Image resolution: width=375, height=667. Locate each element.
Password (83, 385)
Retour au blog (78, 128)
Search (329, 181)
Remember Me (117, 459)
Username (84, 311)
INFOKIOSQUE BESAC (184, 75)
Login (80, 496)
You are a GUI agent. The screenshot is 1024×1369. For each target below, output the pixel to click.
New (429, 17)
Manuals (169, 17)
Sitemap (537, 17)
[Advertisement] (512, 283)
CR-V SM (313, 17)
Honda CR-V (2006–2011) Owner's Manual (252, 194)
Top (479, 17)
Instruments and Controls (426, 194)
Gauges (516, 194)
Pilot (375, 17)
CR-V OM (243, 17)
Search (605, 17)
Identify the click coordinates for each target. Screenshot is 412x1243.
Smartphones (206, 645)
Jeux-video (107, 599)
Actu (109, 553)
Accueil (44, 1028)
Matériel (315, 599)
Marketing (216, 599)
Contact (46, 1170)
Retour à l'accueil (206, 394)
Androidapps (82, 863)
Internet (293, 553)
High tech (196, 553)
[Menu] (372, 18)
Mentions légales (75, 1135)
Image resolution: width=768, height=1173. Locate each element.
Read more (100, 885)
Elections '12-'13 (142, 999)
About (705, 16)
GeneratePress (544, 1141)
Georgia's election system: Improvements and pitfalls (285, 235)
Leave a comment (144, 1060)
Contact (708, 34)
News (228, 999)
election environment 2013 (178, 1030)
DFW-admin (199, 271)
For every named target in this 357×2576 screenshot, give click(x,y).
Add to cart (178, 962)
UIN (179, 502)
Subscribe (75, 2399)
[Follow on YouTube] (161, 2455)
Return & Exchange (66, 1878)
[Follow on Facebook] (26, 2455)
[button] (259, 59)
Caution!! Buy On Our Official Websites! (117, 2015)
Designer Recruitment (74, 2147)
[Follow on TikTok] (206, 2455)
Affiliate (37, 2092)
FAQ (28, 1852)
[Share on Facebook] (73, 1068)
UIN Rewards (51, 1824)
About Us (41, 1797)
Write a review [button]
* * * * *
Each record above must be restated in full, word for word.

Image resolution: width=375, height=667. Locate each element.
Password (83, 385)
Retour au blog (78, 128)
Search (329, 181)
Remember Me (117, 459)
Username (84, 311)
INFOKIOSQUE BESAC (184, 75)
Login (80, 496)
You are a GUI agent. The screenshot is 1024×1369. For each target below, output the pixel to click.
New (429, 17)
Manuals (169, 17)
Sitemap (537, 17)
[Advertisement] (512, 283)
CR-V SM (313, 17)
Honda CR-V (2006–2011) Owner's Manual (252, 194)
Top (479, 17)
Instruments and Controls (426, 194)
Gauges (516, 194)
Pilot (375, 17)
CR-V OM (243, 17)
Search (605, 17)
Identify the click coordinates for each target. Screenshot is 412x1243.
Smartphones (206, 645)
Jeux-video (107, 599)
Actu (109, 553)
Accueil (44, 1028)
Matériel (315, 599)
Marketing (216, 599)
Contact (46, 1170)
Retour à l'accueil (206, 394)
Androidapps (82, 863)
Internet (293, 553)
High tech (196, 553)
[Menu] (372, 18)
Mentions légales (75, 1135)
Image resolution: width=768, height=1173. Locate each element.
Read more (100, 885)
Elections '12-'13 (142, 999)
About (705, 16)
GeneratePress (544, 1141)
Georgia's election system: Improvements and pitfalls (285, 235)
Leave a comment (144, 1060)
Contact (708, 34)
News (228, 999)
election environment 2013 (178, 1030)
DFW-admin (199, 271)
For every named target in this 357×2576 screenshot, give click(x,y).
Add to cart (178, 962)
UIN (179, 502)
Subscribe (75, 2399)
[Follow on YouTube] (161, 2455)
Return & Exchange (66, 1878)
[Follow on Facebook] (26, 2455)
[button] (259, 59)
Caution!! Buy On Our Official Websites! (117, 2015)
Designer Recruitment (74, 2147)
[Follow on TikTok] (206, 2455)
Affiliate (37, 2092)
FAQ (28, 1852)
[Share on Facebook] (73, 1068)
UIN Rewards (51, 1824)
About Us (41, 1797)
Write a review [button]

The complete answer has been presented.